### Given data

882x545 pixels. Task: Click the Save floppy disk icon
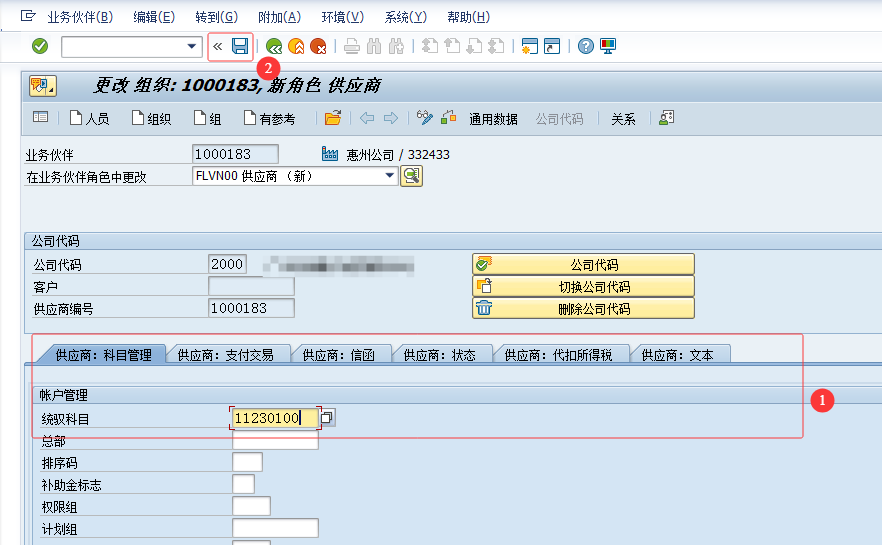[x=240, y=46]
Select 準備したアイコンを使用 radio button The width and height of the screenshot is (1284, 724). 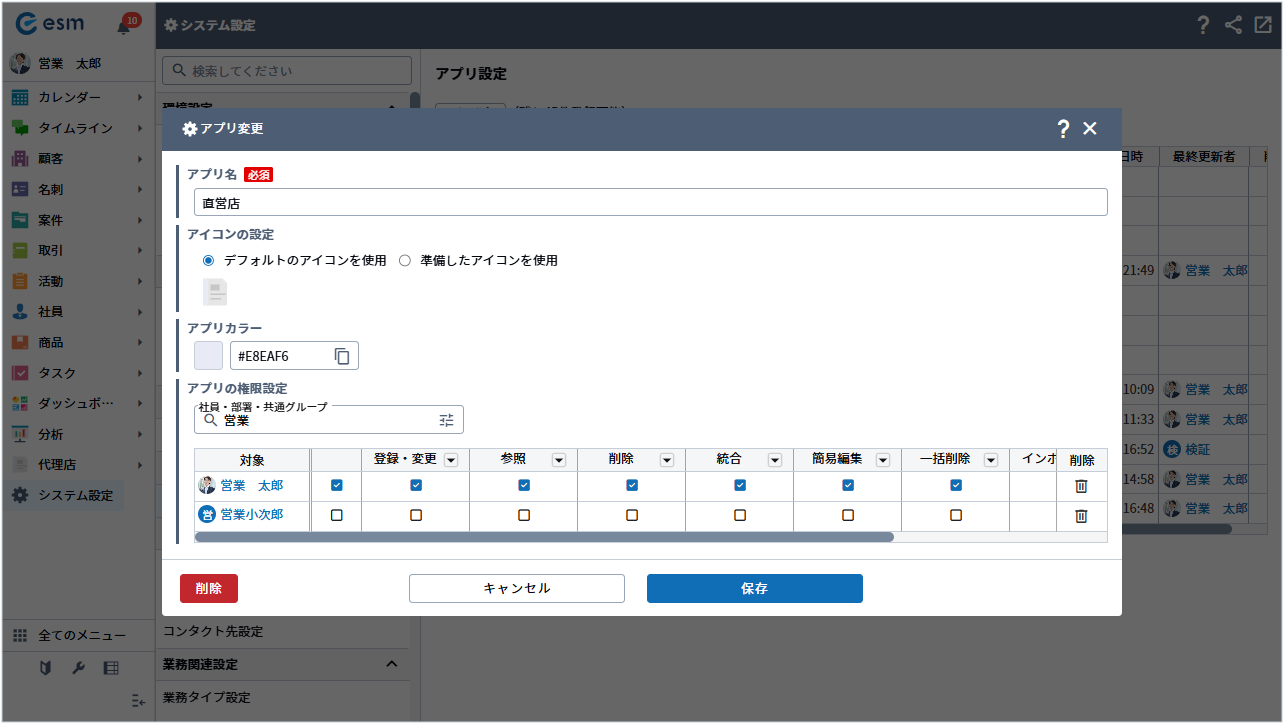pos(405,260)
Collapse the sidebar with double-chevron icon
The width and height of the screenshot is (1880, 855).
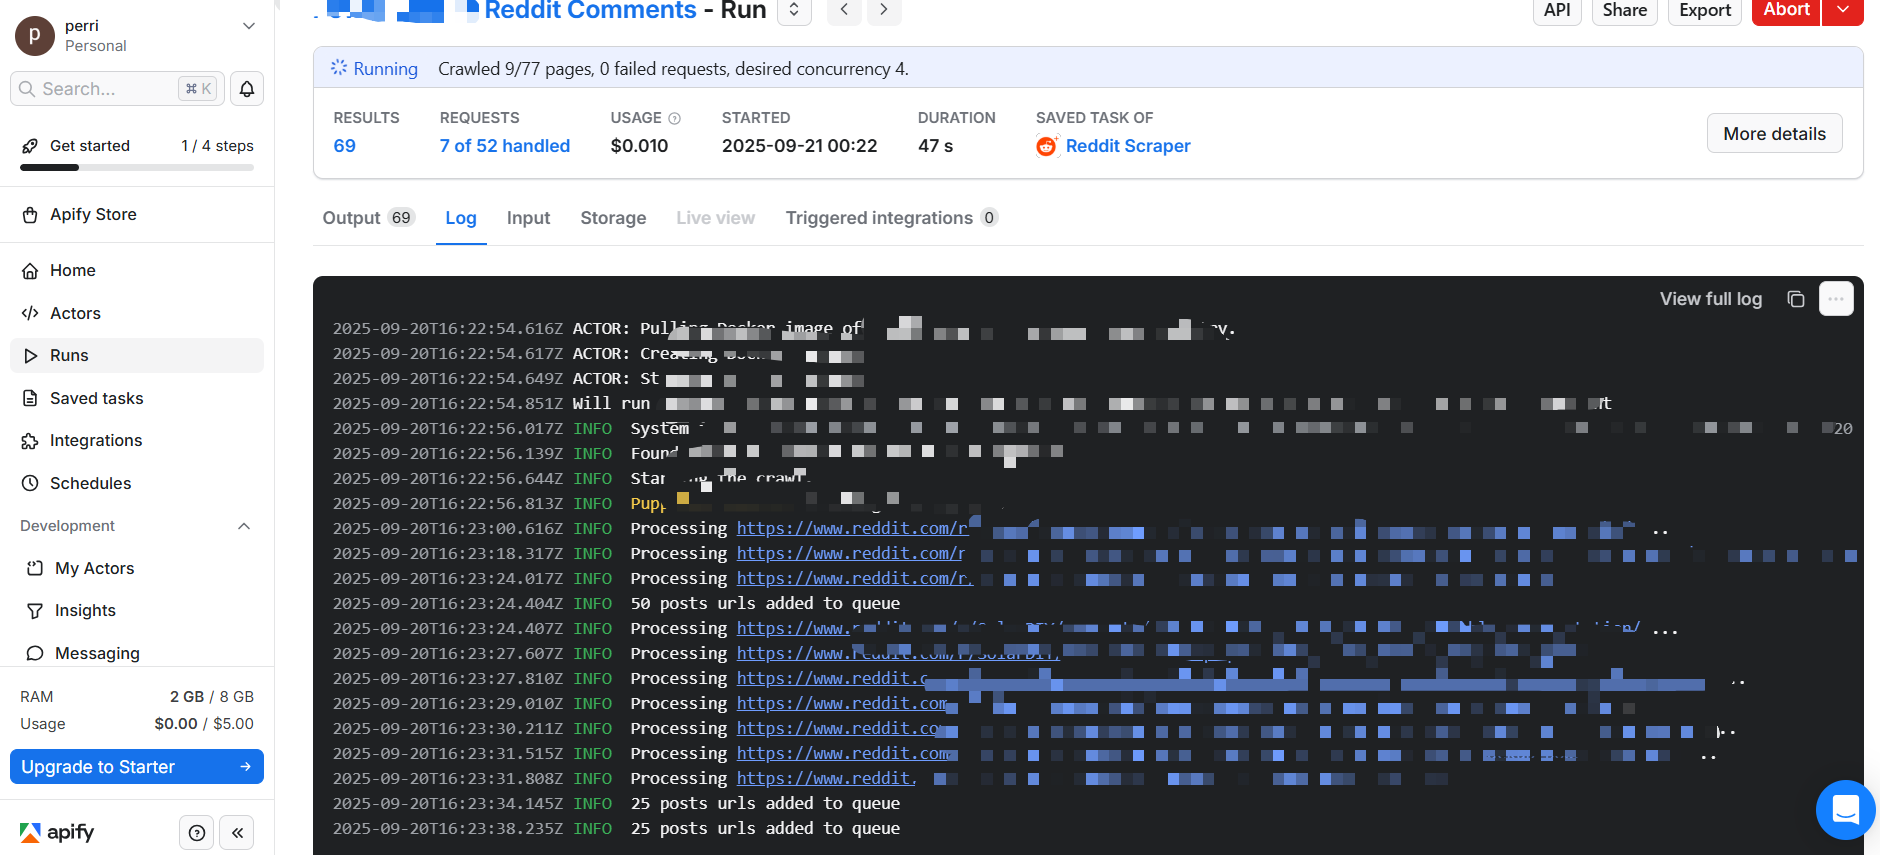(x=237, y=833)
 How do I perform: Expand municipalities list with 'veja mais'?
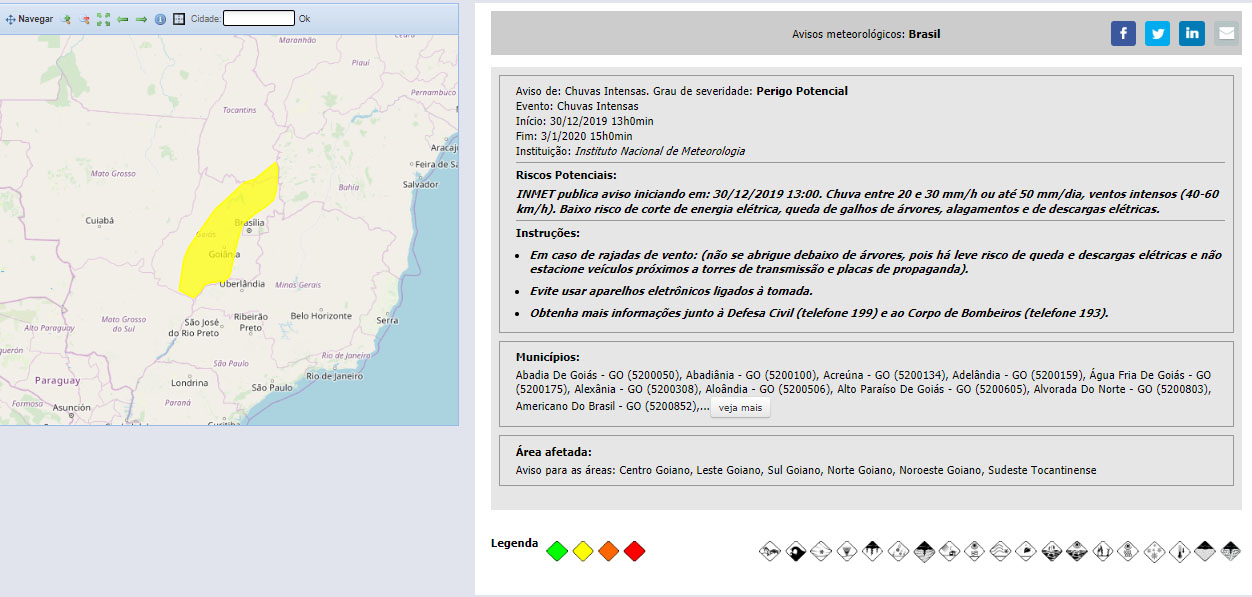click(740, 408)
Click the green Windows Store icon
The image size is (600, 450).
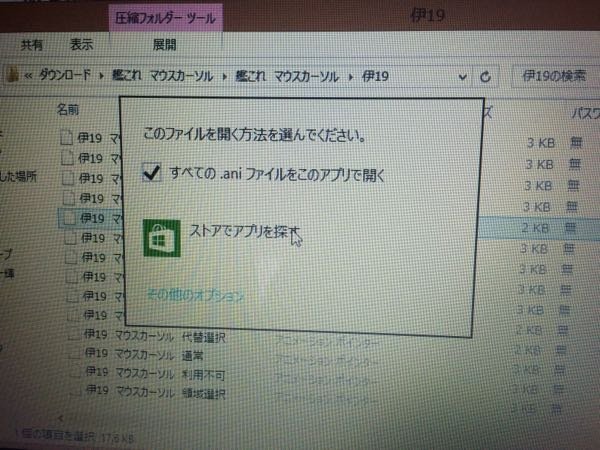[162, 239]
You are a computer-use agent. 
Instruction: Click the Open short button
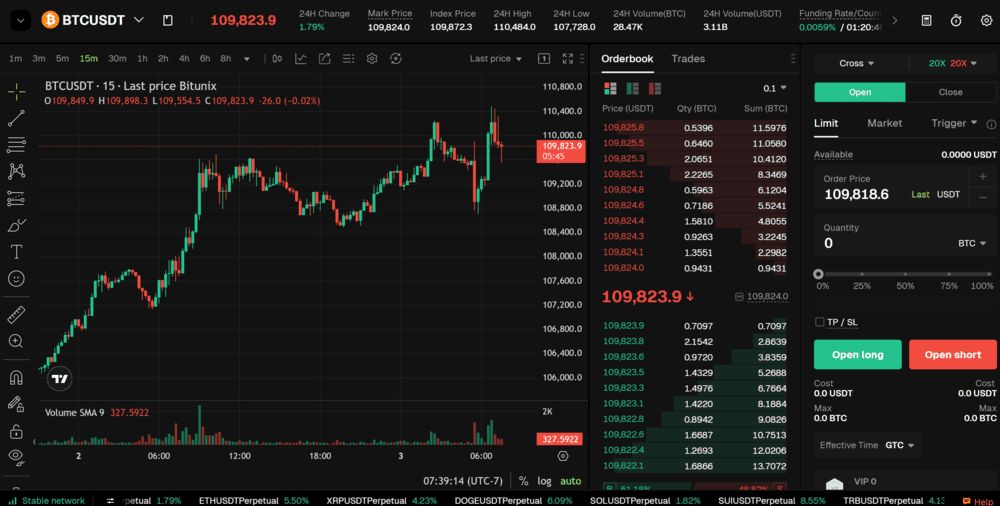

######

__Work required__: Retype the lines exactly. Begin at the one that holds "The image size is (600, 450).", stop at the last line of the entries above, and drop the pictures.

__Exercise answer__:
The image size is (600, 450).
[162, 239]
You are a computer-use agent. 
Instruction: Click the Open short button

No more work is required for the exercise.